In a motivational speech to 6th graders, Mistress of Ceremonies Crystal Peter echoed Principal Gonzales’s sentiments and added a twist, “The 60th Anniversary Class of Claude O. Markoe School you will go down in history.”
The students followed their mentors’ instructions, and while their parents and other guests watched from the audience, delved into performances fitting for a Marlin Diamond, unconquerable and enduring. COMS Steel Orchestra renditions of classical tunes, coordinated by Dr. Phyllis Ryan, was heartwarming and inspiring to adults and students who aspire to emulate COMS alumni who have gone on to be great educators, economic leaders, and business executives. The pounding of the pans echoing through the room in harmony achieved the mission of getting the audience ready for a great show at a great institution.
Then, the celebration began. On stage, students performed by class or by groups, such as the school choir. Kindergarten teacher Dian John-Browne’s class compared COMS uniforms from the past to the present.
“The uniform from 1958 to 1969 was a chocolate-brown pleated skirt with white blouse for the girls, and khaki pants with white shirt for the boys,” revealed John-Browne, as students modeled the uniforms.
“Now, the uniform is a baby blue, navy blue, white and blue pleated knee-length jumper with straps or bibs for K to third grade girl students,” John-Browne reminded the audience. “Fourth to 6th grade girls wear knee-length skirts with a white blouse, and boys wear long khaki pants and a white Polo shirt with a collar.” The reflection continued with Dr. Ryan directing the third graders through a happy, nostalgic song, Flip, Flop, Fly.

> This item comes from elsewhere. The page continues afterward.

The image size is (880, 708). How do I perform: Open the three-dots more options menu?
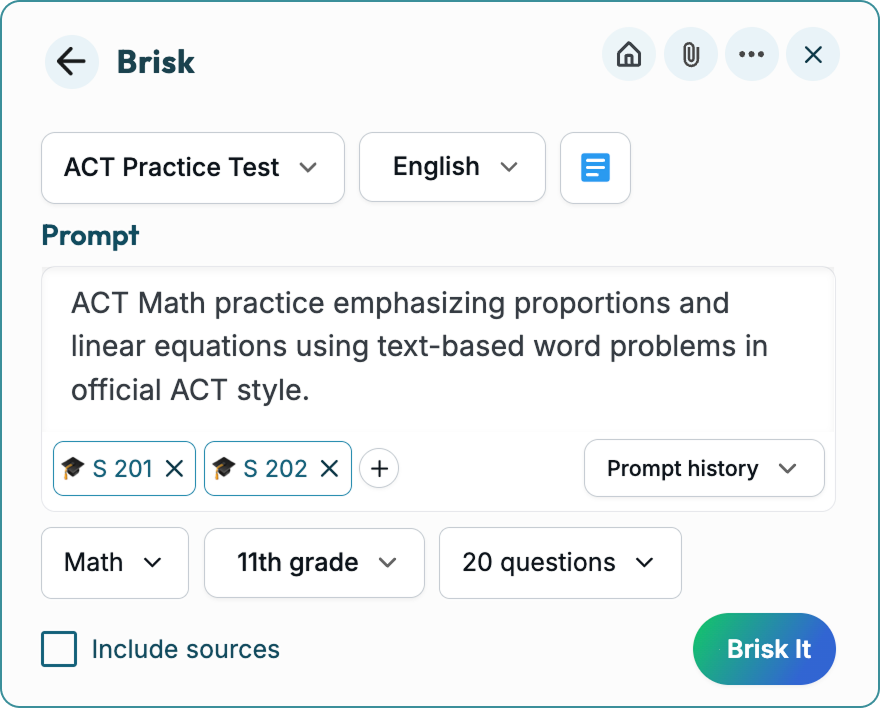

A group of 6th grade students took the stage in style, as they provided a dramatic look at the common hair styles between 1970 and 1980. First and second graders came together for a flashback of the ’80s, as they belted out the lyrics to Bob Marley’s, Three Little Birds, directed by Dr. Ryan and accompanied on electric guitar by art teacher, June Charles. Competitive games most popular from 1981 to 1990 at school were described and played by second graders. The students hopped, imitating the steps in the hopscotch game, pitched real marbles, threw jacks, and played red light, green light 123, to the audience’s delight.
The “old time” games fueled the multi-level school choir, directed by Lystra James, to chant a round of traditional songs like, Coconut, Banana, Mango and Sly Mongoose, exciting the audience. First graders cooled things down a bit as they offered treats popular from 1991 to 2000, such as the ice pop.
Third grade students slowly brought the gathering back to the present with music and dances spanning the years 1991 to 2018. The Gems of the Virgin Islands presentation by second grade students sealed the link between the now and then. They recited poems on the flags of the Virgin Islands, the sugar mills, the yellow breast bird, and the ginger thomas or yellow cedar flower–all part of the Virgin Islands identity. Fifth grade students followed with a skit titled “Parent Involvement — Then and Now,” which showed how parents of the past had no distractions, such as smart phones or computers, to keep them from getting involved in their children’s education.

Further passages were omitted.